Mithen goes back to the notion of “ontology recapitulates phylogeny”. The evidence for content-rich modules comes from studies of children aged 2-3. Developmental psychologist Paula Greenfield suggests before that age the Swiss army knife modules aren’t there – instead there is only a simple general-purpose learning program. The language explosion begins at 2, suggesting the content-rich modules only cut in then. Prior to that the child’s mind is like that of a chimpanzee. The child’s has metamorphosed from a computer program to a Swiss Army knife.

However, according to Annette Karmiloff-Smith, the final stage of mental development has yet to come. Her 1992 work “Beyond modularity” attempts a synthesis of Piaget’s and Fodor’s work. Her view is that the dedicated content-rich modules kick-start the development of cognitive domains. Rather than having mental modules grouped in faculties, Karmiloff-Smith has domains comprised of micro-domains. Cultural development shapes these domains and while hunter-gatherers didn’t need a maths domain, one could develop in a modern child under appropriate cultural conditions.

After modularisation, the modules begin working together. Karmiloff-Smith describes this as representational redescription (RR). RR results in multiple representations of similar knowledge and consequently knowledge becomes applicable beyond the special purpose goals for which it is normally used and perceptual links across domains can be forged. Thoughts can arise that had previously been trapped in one domain.

Developmental psychologists Susan Carey and Elizabeth Spelke have proposed a similar idea. “Mapping across domains”, or duplicating the same data in different domains, is a fundamental feature of cognitive development and one that might account for cultural diversity.

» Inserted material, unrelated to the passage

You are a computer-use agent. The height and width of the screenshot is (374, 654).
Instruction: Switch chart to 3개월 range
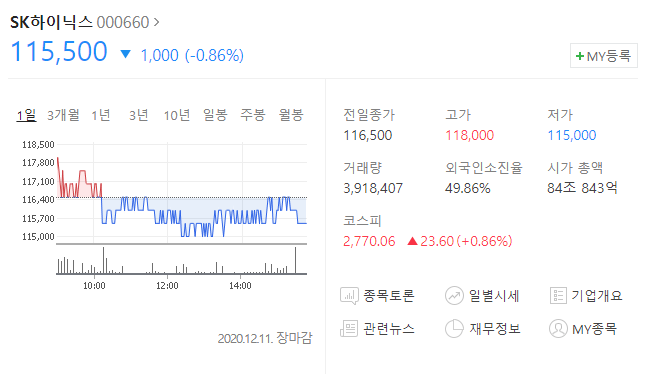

This can be compared to Gardner’s view of smartest people using the different domains synergistically, as exemplified by use of analogy and metaphor.

Margaret Boden’s 1990 work The Creative Mind explores how we can account for creative thought and concludes this arises from what she describes as the transformation of conceptual spaces. Boden’s conceptual spaces are similar to cognitive domains. Transformation of one of these involves the introduction of new knowledge, or new ways of processing the knowledge that is already contained within the domains.

The evidence for thought requiring knowledge from multiple cognitive domains is overwhelming and it is clearly a critical feature of mental architecture. To account for it, Paul Rozin argued that the processes of evolution should result in a host of modules within the mind. But rather than add more modules as C&T suggested, Rozin believed that accessibility between the modules is a critical feature in both child development and evolution.

Basically partial de-modularisation appears to be essential for creative thought and a fully-developed modern mind.

But the French anthropologist and cognitive scientist Dan Sperber believes we can have it both ways – full modularity and creativity. He believes we have a module of meta-representation or MMR. This holds metadata, representations of representations, which can be updated as new data becomes available. For example new data about cats is matched against a meta-cat is used to update the meta-cat. The MMR thus acts as a clearing-house for new ideas. Ideas that cannot find a home stay in the clearing-house.

“Mischief can occur in the clearing-house” – ideas about dogs can get mixed up with ideas about inanimate objects, thus a stuffed toy can be made to represent a real dog. But this crossover shouldn’t happen according to C&T – it could lead to errors like eating a plastic banana. In fact this doesn’t happen, however fevered our imagination we can (on the whole) distinguish it from reality. Can C&T’s ideas (full modularity) be reconciled with Karmiloff-Smith, Carey, Spelke (partial modularity) and Sperber (clearing-house)? Mithen believes they can in an evolutionary context.

Chapter 4. “A new proposal for the mind’s evolution”. The mind is likened to a cathedral built in several architectural phases. Mithen adopts the premise of ontology recapitulates phylogeny, due to E. Conklin in 1928, documented by Stephen Jay Gould in 1977 and drawn on by Thomas Wynn. Mithen also considers and rejects neoteny however useful this is for morphological development of modern humans.

Phase 1. Minds dominated by a general intelligence. Such minds have a single “nave” in which all the services take place; these are the thought processes. Fodor’s input modules are present for delivering information to the nave, but it lacks the complex cognitive systems Fodor sees in the modern mind. This is a nave of simple general intelligence, similar to that of young (>2 years old) children. The behaviour is simple, the rate of learning slow, errors frequent and complex behaviour patterns cannot be acquired.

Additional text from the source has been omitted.